Como era de esperar, algunos la ignoraron por completo.
Otros se burlaban de ella. Alguna muchacha parecía compungida ante la escena. La
mendiga insistía en pedir, pero nadie le daba nada.
Me quedé asombrado ante la tenacidad de aquella frágil
viejecita, su insistencia y la agilidad con que se movía. Por fin, se desplazó a
un lado y comenzó a alejarse del grupo, pensando, quizás, que lo volvería a
intentar otro día.
Me produjo ternura ver a aquella mujer, sola en medio de una
manada de jóvenes, sin reparo ni temor a que la pudieran agredir. Su necesidad
era más fuerte que el miedo.
Después, mientras seguía mi caminata, pensé que ella, como
los muchachos, busca la manera de sobrevivir. Ella pide para echarse algo a la
boca; ellos intentan salir de su angustia vital lanzándose a una ola de
frivolidad. Por motivos diferentes, una anciana de ochenta años y un puñado de
jóvenes de dieciocho se encontraron en la madrugada. Ella carente de lo
necesario para vivir; ellos, que quizás lo tienen todo, derrochando su tiempo y
su dinero.
Esta escena surrealista y dramática me dejó pensativo. ¿Qué
hacía esta mujer, a su edad, en medio de aquellos «cachorros»? Podían hacerle
daño, estando la mayoría de ellos completamente bebidos. Sabido es que el
alcohol altera el sentido de la realidad y activa impulsos descontrolados que
pueden causar estragos. ¿Qué hacía esta señora, que podía estar en casa,
cuidada por algún familiar? ¿Qué drama hay detrás de una mujer que se expone a
salir en un ambiente turbio e incierto? Quizás la suya sea una historia muy
compleja, de entornos difíciles; tal vez esté desatendida o sufra algún
problema mental. Me dije a mí mismo que una anciana no podía estar deambulando
a esas horas exponiéndose a cualquier peligro. Sólo de pensarlo se me encogía
el corazón. Por eso me mantuve a una cierta distancia, observándola, y con el
teléfono a mano por si pasaba algo. Nada sucedió, y me alejé aliviado.

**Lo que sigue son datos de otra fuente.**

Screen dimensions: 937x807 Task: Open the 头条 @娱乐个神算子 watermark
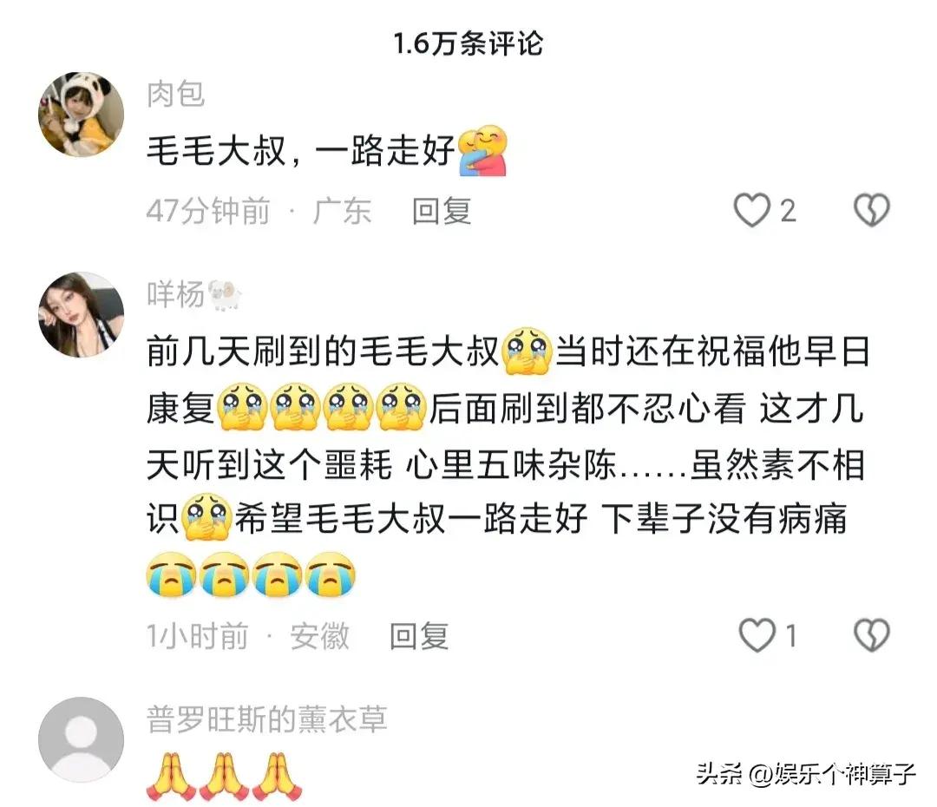pos(805,774)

Luego pensé en la familia de esta mujer y en las familias de
los jóvenes. ¡Qué dolor tan grande para ellos! ¿Qué ha fallado en sus entornos
para que unos y otra lleguen a esa situación? ¿Qué estamos haciendo, como
sociedad, para que se den escenas como esta? ¿Qué educación están recibiendo
los jóvenes en sus casas, y cuál ha sido la trayectoria familiar que lleva a
una anciana a salir de madrugada a pedir?
La situación clamaba al cielo. Hay un terrible silencio ante
el dolor humano y tenemos poca capacidad de respuesta ante la pobreza y la
soledad. Pero, sobre todo, hay una enorme miopía por parte de los que sí tienen
la capacidad de hacer, la responsabilidad y los recursos para emprender una
acción eficaz.
Un compromiso urgente
Nos encontramos con dos problemas muy graves: las crecientes
bolsas de pobreza en la ciudad y una generación de jóvenes sin futuro que se
dedican a explotar su presente, sin un proyecto claro en sus vidas. Tal vez un
día algunos de esos jóvenes se convertirán en ancianos indigentes que tendrán
que salir, con el sol, y encararse a otras manadas de muchachos para pedir.
Solos, vulnerables y sin rumbo.
Urge diseñar políticas sociales y eficaces para prevenir
estos riesgos que amenazan y fragmentan la sociedad. Es cuestión de voluntad
política, no tanto de recursos.
Es necesario que la sociedad civil y las instituciones ejerzan mayor presión, exigiendo con contundencia acciones que reduzcan o frenen la pobreza. De lo contrario, escenas como esta que he presenciado serán cada vez más frecuentes. Necesitamos estar despiertos y actuar. Los que detentan el poder han de trabajar por el bien común y real de las personas. De lo contrario, el poder del mal abrirá aún más las grietas sociales. Urge un gran compromiso para erradicar la pobreza y el dolor social y para ayudar a los jóvenes a encontrar motivos sanos para vivir y orientar sus vidas.